Probability Distribution Learning and Its Application in Deep Learning

Published 9 Jun 2024 in cs.LG, cs.IR, and stat.ML | (2406.05666v11)

Abstract: This paper aims to elucidate the theoretical mechanisms underlying deep learning from a probability distribution estimation perspective, with Fenchel-Young Loss serving as the loss function. In our approach, the learning error , which measures the discrepancy between the model's predicted distribution and the posterior expectation of the true unknown distribution given sampling, is formulated as the primary optimization objective. Therefore, the learning error can be regarded as the posterior expectation of the expected risk. As many important loss functions, such as Softmax Cross-Entropy Loss and Mean Squared Error Loss, are specific instances of Fenchel-Young Losses, this paper further theoretically demonstrates that Fenchel-Young Loss is a natural choice for machine learning tasks, thereby ensuring the broad applicability of the conclusions drawn in this work.

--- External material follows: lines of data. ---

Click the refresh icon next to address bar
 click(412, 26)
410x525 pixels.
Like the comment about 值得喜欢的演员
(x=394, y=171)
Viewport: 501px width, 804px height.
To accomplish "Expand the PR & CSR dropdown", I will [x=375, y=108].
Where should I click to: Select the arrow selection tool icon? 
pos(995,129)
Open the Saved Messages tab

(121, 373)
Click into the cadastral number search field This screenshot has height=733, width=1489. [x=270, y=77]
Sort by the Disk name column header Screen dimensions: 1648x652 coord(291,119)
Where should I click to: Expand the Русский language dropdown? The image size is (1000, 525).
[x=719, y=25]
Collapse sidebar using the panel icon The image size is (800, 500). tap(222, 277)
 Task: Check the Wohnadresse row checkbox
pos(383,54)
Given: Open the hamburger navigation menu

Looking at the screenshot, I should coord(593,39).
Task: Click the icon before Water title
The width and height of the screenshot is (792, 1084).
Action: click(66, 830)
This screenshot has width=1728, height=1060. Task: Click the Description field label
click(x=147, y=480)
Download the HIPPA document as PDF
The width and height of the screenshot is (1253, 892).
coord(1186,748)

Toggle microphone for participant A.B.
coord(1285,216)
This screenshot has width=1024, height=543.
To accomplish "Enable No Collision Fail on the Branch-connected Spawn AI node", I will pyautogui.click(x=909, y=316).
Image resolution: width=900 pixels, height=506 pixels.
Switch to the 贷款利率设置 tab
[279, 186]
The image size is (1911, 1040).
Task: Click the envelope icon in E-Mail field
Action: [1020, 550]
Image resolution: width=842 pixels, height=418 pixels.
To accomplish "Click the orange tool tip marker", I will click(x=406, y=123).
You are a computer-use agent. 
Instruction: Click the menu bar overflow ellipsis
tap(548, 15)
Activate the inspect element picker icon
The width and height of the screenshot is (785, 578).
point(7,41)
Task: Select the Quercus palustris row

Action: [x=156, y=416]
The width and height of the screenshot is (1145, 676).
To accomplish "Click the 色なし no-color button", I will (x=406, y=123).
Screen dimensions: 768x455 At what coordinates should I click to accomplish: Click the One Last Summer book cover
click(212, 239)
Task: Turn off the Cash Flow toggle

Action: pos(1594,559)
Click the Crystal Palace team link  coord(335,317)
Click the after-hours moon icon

In the case of using Fenchel-Young Loss, the paper proves that the model's fitting error is controlled by the gradient norm and structural error, thereby providing new insights into the mechanisms of non-convex optimization and various techniques employed in model training, such as over-parameterization and skip connections. Furthermore, it establishes model-independent bounds on the learning error, demonstrating that the correlation between features and labels (equivalent to mutual information) controls the upper bound of the model's generalization error. Ultimately, the paper validates the key conclusions of the proposed method through empirical results, demonstrating its practical effectiveness.